President of the National Medical Academy Gustavo Galegon said that the government’s reversal on decree 131 meant that doctors found performing unnecessary tests or surgical treatments not covered by POS would face other penalties besides fines, such as temporary suspension from practicing medicine.
The government’s push to rehaul inefficiencies and abuses within POS is part of a wider effort to control medical costs while facing a serious fiscal deficit. A new tax on cigarettes, beer and gambling is one such measure. The government has argued that the 15 presidential decrees are other necessary measures needed to reign in malpracticing doctors who drive up costs.
One major expense are doctors and patients who fund plastic surgery procedures through the public health system, even though such operations are not covered by POS. Other problems include doctors who either prescribe out-of-date medication, or else over-treat patients by prescribing unnecessary procedures in exchange for benefits from pharmaceutical or medical technology companies. Such benefits may include debit cards or free trips to international medical conferences, Semana has noted.
Palacio argues that the key to overhauling POS is not necessarily through the presidential decrees, but by empowering already existing organizations meant to regulate malpractice and corruption.
“There have been people who have used the system badly,” Palacio told Colombia Reports. “But the government is pretending that the majority of people are misusing POS funds for plastic surgery. The majority of people are using the POS for things that the POS is supposed to cover, but isn’t.”
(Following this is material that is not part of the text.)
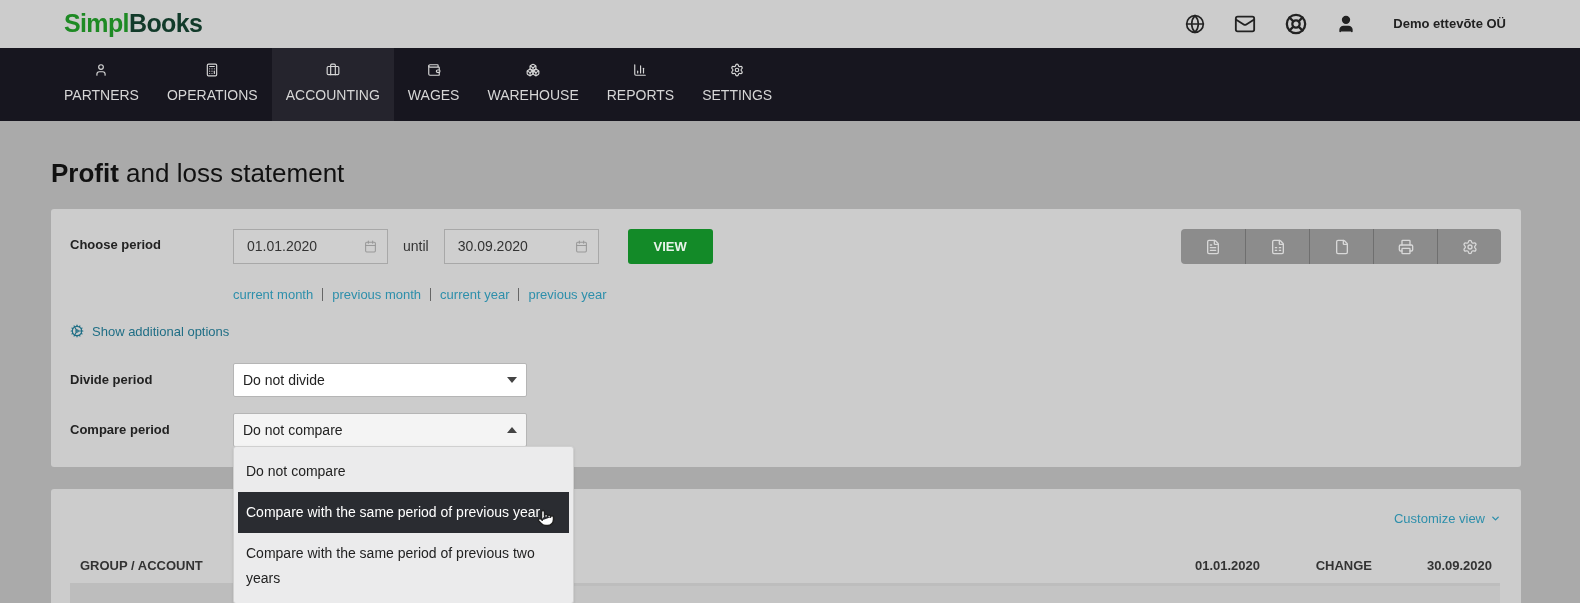  I want to click on nav-tab: OPERATIONS, so click(212, 84).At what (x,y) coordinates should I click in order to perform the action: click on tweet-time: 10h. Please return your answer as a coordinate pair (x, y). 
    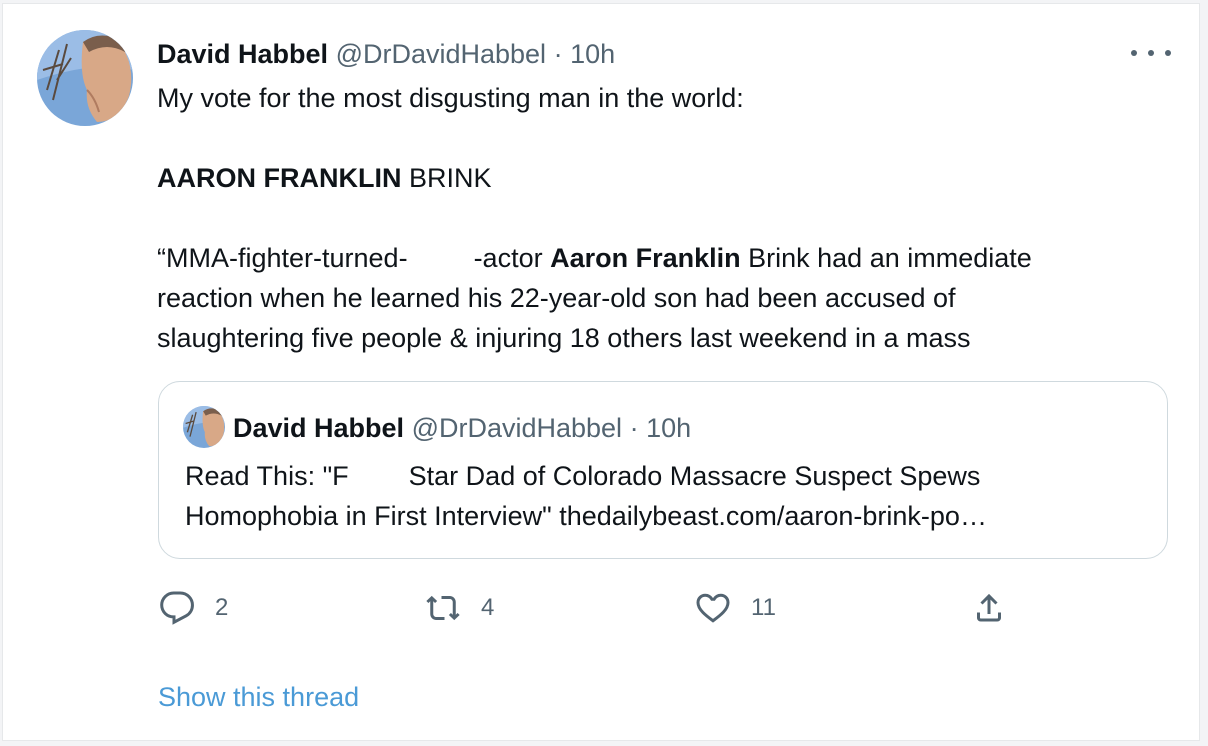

When patients go to court asking the government to apply POS funding in a timely manner (a practice known as “tutelas”), 70% of those cases involve treatments that are indeed covered by POS, Palacio said.
“Even the things that the POS is supposed to cover, it’s not covering,” he said. “We need vigilance organizations to do their job, and we need the government to do its job and reevaluate and regulate POS like it’s supposed to do.”
The debate will continue as the administration continues to seek support from a thus far resistant scientific and medical community. The government will hold multiple meetings with both scientists and doctors this week, revising a complex labyrinth of reforms that, for now, appear to be keeping an ailing POS on life support.